On 8/31/2009 12:58 PM, none none wrote:
I've created this simple_filter:
http://www.postfix.org/FILTER_README.html#simple_filter

This is email, being sent via sendmail command, after it has been filtered:
----------------------------------------------------------------------------
Received: from [192.168.0.3] (unknown [192.168.0.3])
         (using TLSv1 with cipher DHE-RSA-AES256-SHA (256/256 bits))
         (No client certificate requested)
         by khole.example1.com (Postfix) with ESMTPSA id 5EDEC11425
         for<j...@example2.com>; Sun, 23 Aug 2009 18:15:02 +0200 (CEST)
Message-ID:<4a9aa581.3050...@starforce.biz>
Date: Sun, 23 Aug 2009 18:14:57 +0200
From: Root<r...@example1.com>
User-Agent: Thunderbird 2.0.0.23 (Windows/20090812)
MIME-Version: 1.0
To: j...@example2.com
Subject: Is it in?
Content-Type: text/plain; charset=ISO-8859-1; format=flowed
Content-Transfer-Encoding: 7bit

I think it should not be.

Should not be what?   It's unclear what you refer to here.

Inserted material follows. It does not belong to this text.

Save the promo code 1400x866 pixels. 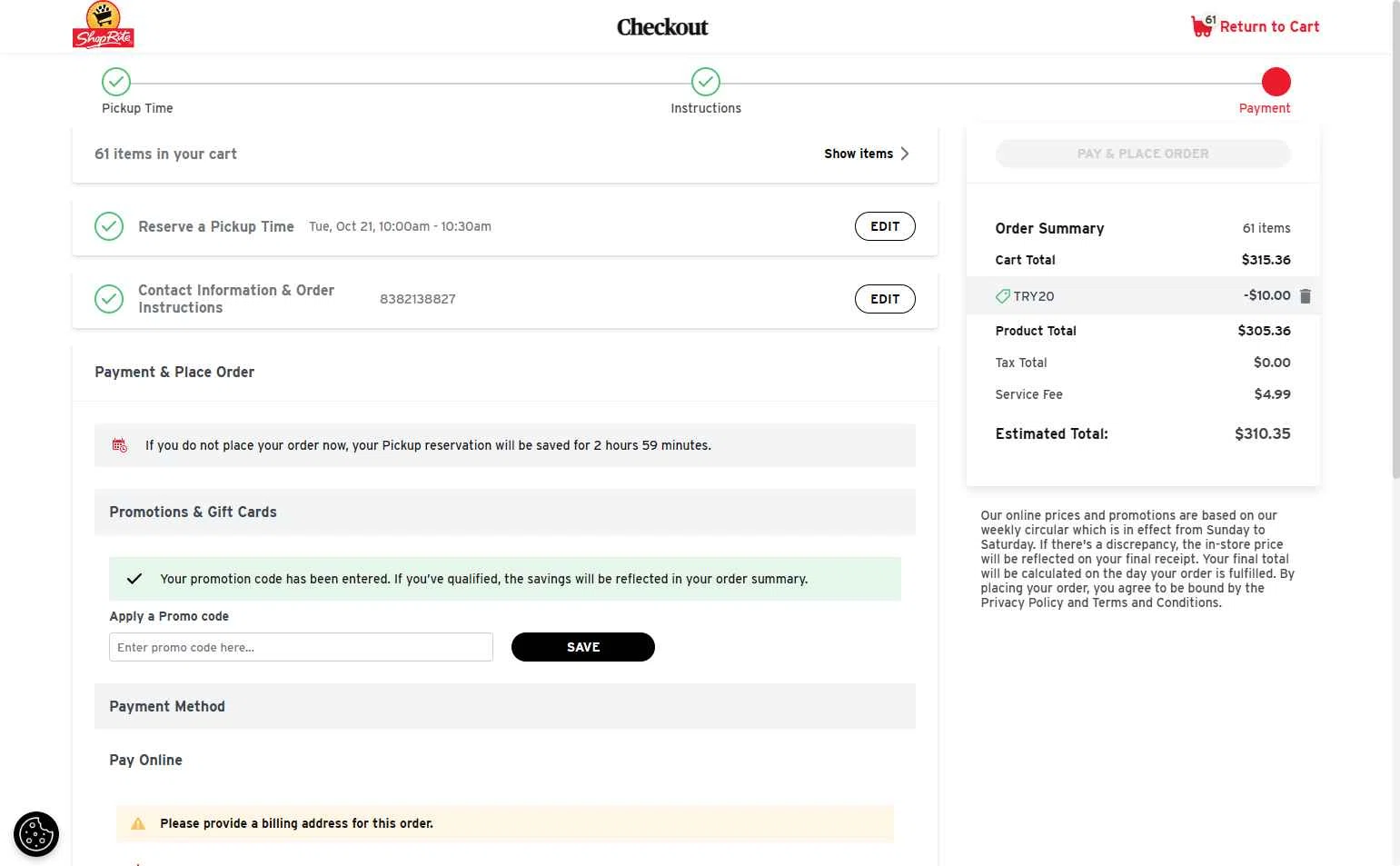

Filter is using this command:
/usr/local/sbin/sendmail -G -i -f r...@example1.com j...@example2.com
<msg-headers+body-from-above>

The sendmail commend is a pipe. Don't put headers+body on the command line.


I have 2 problems

Above command, if used as a root user results in MODIFIED headers+body
msg-headers+body MUST be exactly same, after it pass through filter
and STAY that way, until it leaves my server.
As first 2 lines below shows, another Received: header, has been
added, as soon as it passes through sendmail
----------------------------------------------------------------------------
Received: by khole.example1.com (Postfix, from userid 1003)
        id 1CCB111428; Mon, 23 Aug 2009 19:32:15 +0200 (CEST)

Yes, postfix adds a Received: header when a mail is received. There is no option to turn this off. You may be able to later remove the header with an appropriate header_checks entry, but be careful when removing headers.


Second problem:
If msg-headers+body from begening of this post, is being sent as:
/usr/local/sbin/sendmail -G -i -f r...@example1.com j...@example2.com
<msg-headers+body>

The sendmail command is a pipe.


If you describe what original problem you're trying to solve maybe you can get some better pointers.